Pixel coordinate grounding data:
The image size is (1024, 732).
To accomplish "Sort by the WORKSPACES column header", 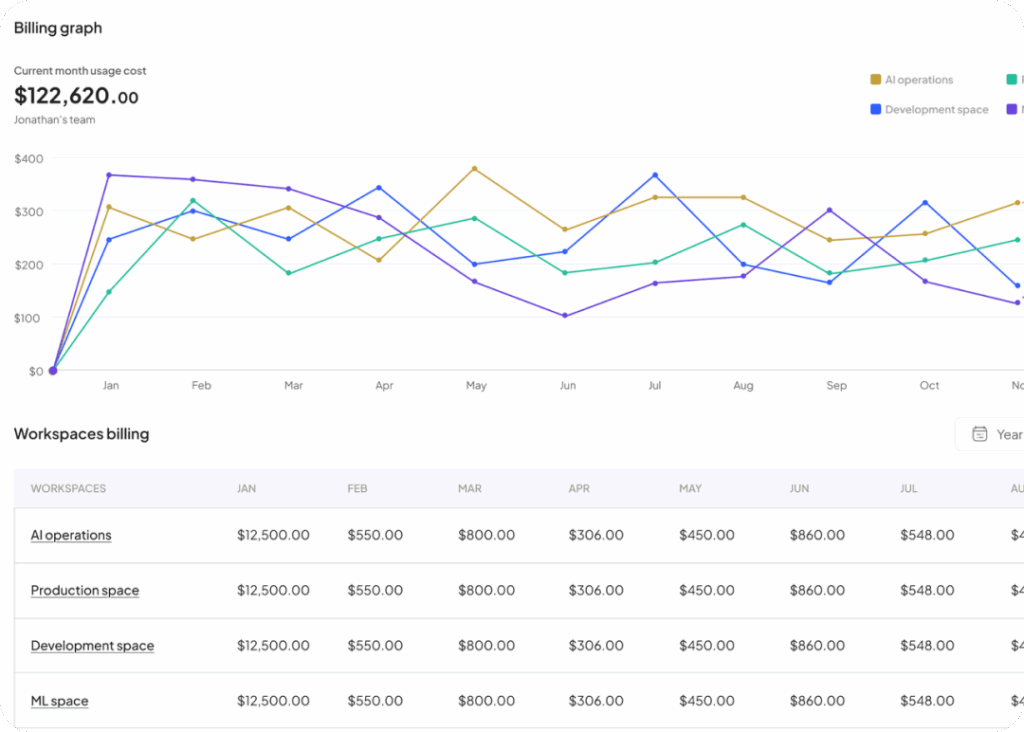I will click(68, 489).
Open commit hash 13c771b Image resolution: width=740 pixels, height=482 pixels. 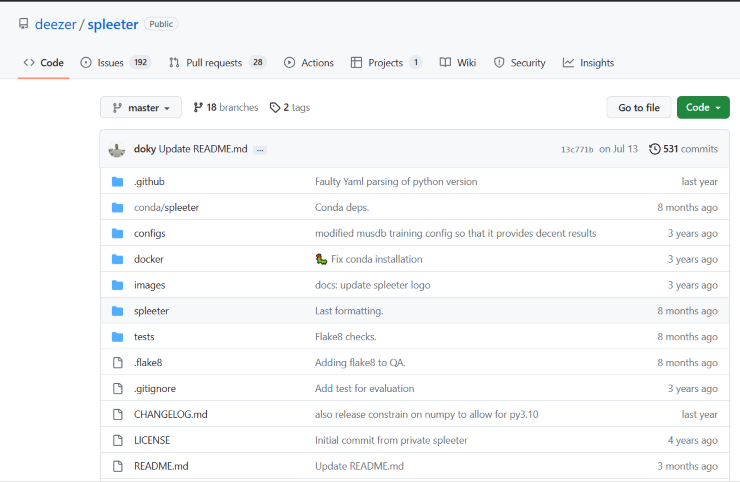pos(577,149)
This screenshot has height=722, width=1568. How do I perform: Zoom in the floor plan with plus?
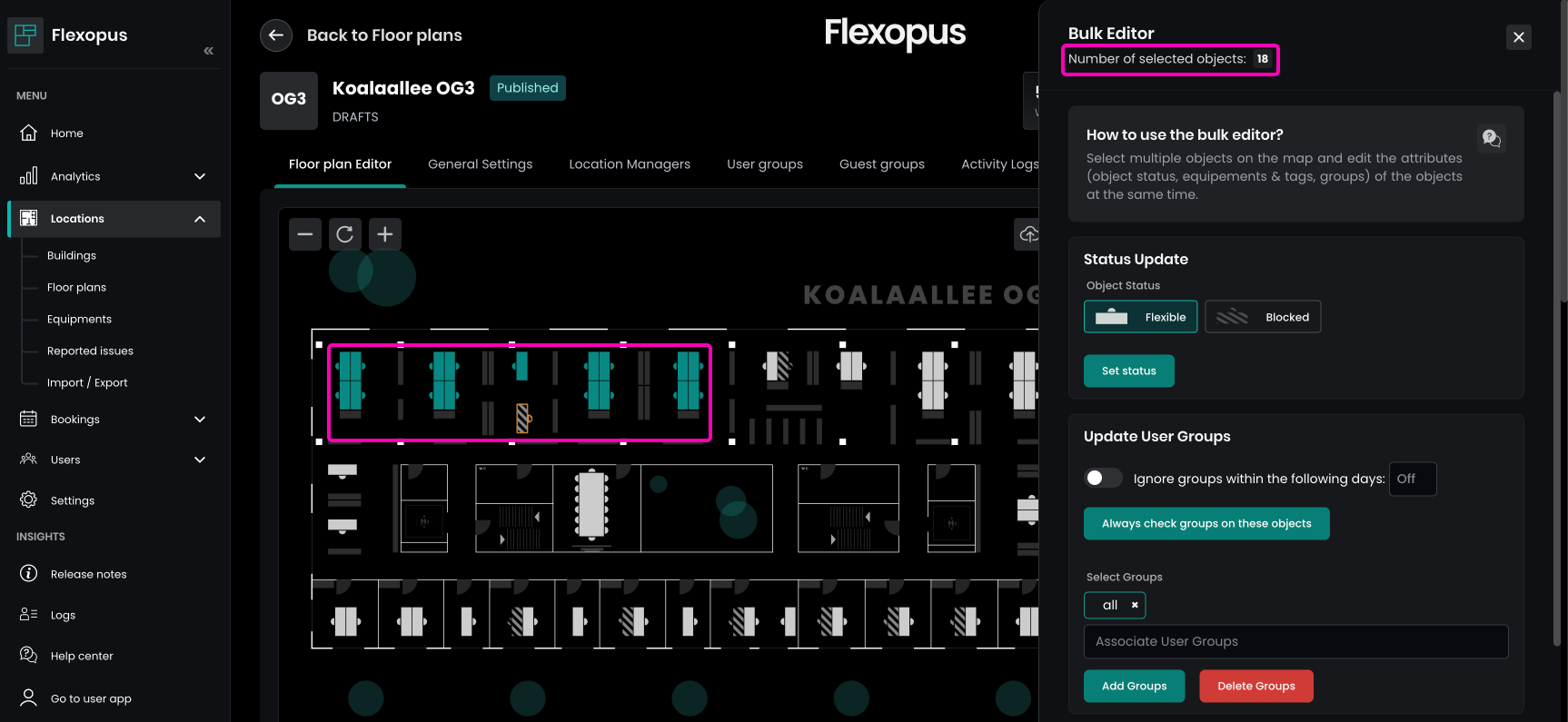point(385,234)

*Requirement*
Find "This screenshot has" in the entries, then reproduce that line and each line after it exactly, through the last one. Pictures do not go in.

*Exercise answer*
This screenshot has height=722, width=1568. How do I perform: Zoom in the floor plan with plus?
point(385,234)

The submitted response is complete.